As the global recession happened, the traditional department stores were experiencing consistently declining sales and market share. Also, the traditional department stores industry is between mature and decline stage of life cycle. Macy’s changed parts of their strategy and consolidation that focuses on localizing management, strengthening supplier relationships and providing products and customer service based on local consumer preferences. However, the consolidation was not with problems. With dealing these problems Macy’s changed parts of the strategy as following:
The tradition department stores were one of the areas hit by the recession. While some companies dropped previously supported causes and programs, Macy’s got more profit and market share through repositioning strategy and consolidation, even with the rough economic times.
Analysis of the situation
Macy’s is a kind of traditional department store, and consolidation in 2005, at that time the economy is quite good. In 2008, the broad environment is not good; the economy of U.S. entered a recession. The sales of Macy’s are decreased. Also, in 2011, the price of gasoline and cotton were increased. This increased the cost of Macy’s. So the profit and market share of Macy’s reduced. As the department stores industry was attracting fewer and fewer consumers, Macy’s entered into the declining industry life cycle model.
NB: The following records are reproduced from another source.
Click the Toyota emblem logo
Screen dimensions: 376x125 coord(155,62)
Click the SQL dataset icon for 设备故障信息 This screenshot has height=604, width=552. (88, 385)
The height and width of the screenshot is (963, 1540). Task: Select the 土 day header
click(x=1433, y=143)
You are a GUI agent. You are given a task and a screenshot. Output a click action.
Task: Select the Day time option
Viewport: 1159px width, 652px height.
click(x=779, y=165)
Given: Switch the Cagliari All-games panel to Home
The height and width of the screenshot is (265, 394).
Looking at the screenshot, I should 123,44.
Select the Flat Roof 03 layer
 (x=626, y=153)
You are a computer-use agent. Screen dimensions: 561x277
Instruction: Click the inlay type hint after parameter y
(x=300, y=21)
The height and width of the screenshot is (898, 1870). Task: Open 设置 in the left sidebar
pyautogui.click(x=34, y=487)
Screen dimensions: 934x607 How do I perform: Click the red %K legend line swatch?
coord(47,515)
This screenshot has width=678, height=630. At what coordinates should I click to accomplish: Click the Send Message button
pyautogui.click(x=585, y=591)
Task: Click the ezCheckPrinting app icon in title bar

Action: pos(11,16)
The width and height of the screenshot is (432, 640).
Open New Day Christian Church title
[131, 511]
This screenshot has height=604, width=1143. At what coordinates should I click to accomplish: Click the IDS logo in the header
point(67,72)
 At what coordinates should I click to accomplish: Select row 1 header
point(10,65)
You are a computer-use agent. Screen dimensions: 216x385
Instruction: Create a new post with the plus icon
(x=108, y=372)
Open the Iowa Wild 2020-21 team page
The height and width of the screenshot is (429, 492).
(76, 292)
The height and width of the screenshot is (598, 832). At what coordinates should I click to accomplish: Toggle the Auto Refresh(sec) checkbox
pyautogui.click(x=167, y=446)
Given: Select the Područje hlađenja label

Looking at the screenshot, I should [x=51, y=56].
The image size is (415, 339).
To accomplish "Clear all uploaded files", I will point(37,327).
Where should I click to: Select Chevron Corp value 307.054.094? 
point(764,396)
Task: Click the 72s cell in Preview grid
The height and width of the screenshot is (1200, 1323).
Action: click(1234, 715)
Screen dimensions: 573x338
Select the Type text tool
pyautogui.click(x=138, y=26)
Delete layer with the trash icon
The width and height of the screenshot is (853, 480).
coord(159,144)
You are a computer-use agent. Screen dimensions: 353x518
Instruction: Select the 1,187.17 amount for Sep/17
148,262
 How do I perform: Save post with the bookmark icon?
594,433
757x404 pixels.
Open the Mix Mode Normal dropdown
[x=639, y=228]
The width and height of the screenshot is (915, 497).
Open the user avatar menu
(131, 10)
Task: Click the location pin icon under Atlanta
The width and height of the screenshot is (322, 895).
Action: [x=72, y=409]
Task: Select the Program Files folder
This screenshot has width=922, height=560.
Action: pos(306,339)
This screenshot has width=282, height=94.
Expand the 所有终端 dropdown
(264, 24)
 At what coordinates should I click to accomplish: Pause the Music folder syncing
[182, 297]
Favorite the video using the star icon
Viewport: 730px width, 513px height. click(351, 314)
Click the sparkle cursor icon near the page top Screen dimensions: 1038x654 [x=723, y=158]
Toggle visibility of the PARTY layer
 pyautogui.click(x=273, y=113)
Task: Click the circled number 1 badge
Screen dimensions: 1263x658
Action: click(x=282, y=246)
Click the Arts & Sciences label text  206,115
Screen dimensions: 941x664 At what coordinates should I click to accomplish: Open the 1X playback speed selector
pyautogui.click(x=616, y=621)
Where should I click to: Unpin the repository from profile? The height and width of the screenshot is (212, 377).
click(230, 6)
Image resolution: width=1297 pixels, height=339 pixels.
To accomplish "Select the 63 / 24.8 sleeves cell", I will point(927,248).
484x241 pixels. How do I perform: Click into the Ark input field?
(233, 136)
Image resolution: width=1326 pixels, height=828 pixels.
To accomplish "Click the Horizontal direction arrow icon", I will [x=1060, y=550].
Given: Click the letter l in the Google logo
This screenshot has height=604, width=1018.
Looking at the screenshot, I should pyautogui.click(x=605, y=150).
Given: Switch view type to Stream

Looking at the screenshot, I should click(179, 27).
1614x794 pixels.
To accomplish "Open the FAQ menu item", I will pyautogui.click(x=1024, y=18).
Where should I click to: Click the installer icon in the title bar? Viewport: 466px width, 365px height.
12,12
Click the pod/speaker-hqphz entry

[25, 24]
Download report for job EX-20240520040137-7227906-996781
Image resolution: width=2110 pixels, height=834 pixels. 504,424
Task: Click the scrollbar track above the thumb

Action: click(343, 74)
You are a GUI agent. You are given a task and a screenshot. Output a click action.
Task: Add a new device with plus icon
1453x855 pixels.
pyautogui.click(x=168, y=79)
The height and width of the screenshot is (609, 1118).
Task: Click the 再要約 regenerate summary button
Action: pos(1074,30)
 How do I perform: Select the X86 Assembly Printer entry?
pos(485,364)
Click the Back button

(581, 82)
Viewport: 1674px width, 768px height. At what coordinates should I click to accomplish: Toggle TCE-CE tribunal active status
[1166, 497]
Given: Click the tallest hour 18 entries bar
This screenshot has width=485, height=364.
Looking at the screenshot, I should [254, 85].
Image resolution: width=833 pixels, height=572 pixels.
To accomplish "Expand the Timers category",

The recession and the declining industry life cycle model are both negatively affect the success of Macy’s. Although the external factors are not good, the internal factors are very good for Macy’s.
One such factor was Macy’s has the national recognition. Another positive factor is Macy’s is really strong. It has 810 stores across the United States. Thirdly, Macy’s has the experience management. Macy’s was founded between 1843 and 1855 in downtown Haverhill, Massachusetts. Department stores created for “one-stop shopping”, Moreover, they had specific experience in converting regional brands to the Macy’s brand. A fourth factor contributing to the successful consolidation was that Macy’s made their stores on prime locations. These internal factors are positive for the success of Macy’s.
Porter’s five –forces model describes the competitive environment in terms of five basic competitive forces: 1. The threat of new entrants. Macy’s had more competitors because more and more self-made fashion lines join to the market to get the market shares, such as H&M, Forever 21. Self-made fashion brands remodeled for more pleasant shopping experience. It is the threat for Macy’s. Also, the developed national stores have the lower cost and overcome quality and service same as Macy’s, it cause the competition.
Buyers threaten an industry by forcing down price, bargaining for higher quality or more service, and playing competitors against each other. Macy’s has lower cost but because of the bad economic, the customers have little bargaining power. Secondly, Macy’s already had everyday value. They give lower price means they will get lower profit. Low profit creates incentives to lower purchasing costs. However, highly profitable buyers are generally less price sensitive.
Supplier power refers to the ability of providers of inputs to determine the price and terms of supply. Suppliers can exert power over firms industry by raising prices or reducing the quality of purchased goods and services, so reducing profitability. After Macy’s consolidation, Macy’s bought mass amounts from same buyers and Macy’s have strong relationship with these buyers. The bargaining power of suppliers is really high.
All firms and industry compete with other industries offering substitute products or services. The threat of substitute products and services was the major concern, particularly with discounters such as Target offering similar products, and large chain that specialized in clothes such as H&M. 5. The intensity of the rivalry among competitors in an industry Rivalry refers to the degree to which firms respond to competitive moves of the other firms in the industry. Macy’s repositioned its industry segment to the upper middle level. Macy’s decided to change the strategy, they will be more fashionable and fashion at lower price. Also Macy’s change the brand to focus in attracting customers interested in fashion rather than customers in a specific demographic.
Macy’s repositioned itself as an upper-middle level store is easily imitable. Other department stores also can position as the same level. But Macy’s attempt to become “America’s department store” is something that other, small department stores cannot imitate. Also, Macy’s focus on less traditional and conservative than other department stores is a flawed value proposition, but it is not a bad one. Because of some of the consumers may like the traditional Macy’s. Consolidating brands to allow for lower prices is a good way to cut cost and to be unique.
Macy’s consolidation and repositioning strategy is really good and Macy’s did the best decisions. Because as the external environment is bad but Macy’s use itself internal advantage to consolidate and reposition to gain back the market share and profit. Consolidation and repositioning strategy help Macy’s get more brand power, prime location and improved consumer experience. Additional Macy’s got consumers focus on the affordable fashion. However, it also came with some problems such as uncertain industry conditions, excess costs and emphasis on standardization.
As Macy’s pursued an aggressive strategy in 2011, Macy’s was doing well. Almost everybody knows the everyday value of Macy’s and Macy’s afford the “America department store”. But department stores industry is in declining and competition is growing rapidly. Macy’s has recently instituted the strategy to compete in a tough market. So Macy’s is doing well and have huge advantage, but maybe other department stores will catch up and overcome in following years. Macy’s may change strategy when economy, competition change.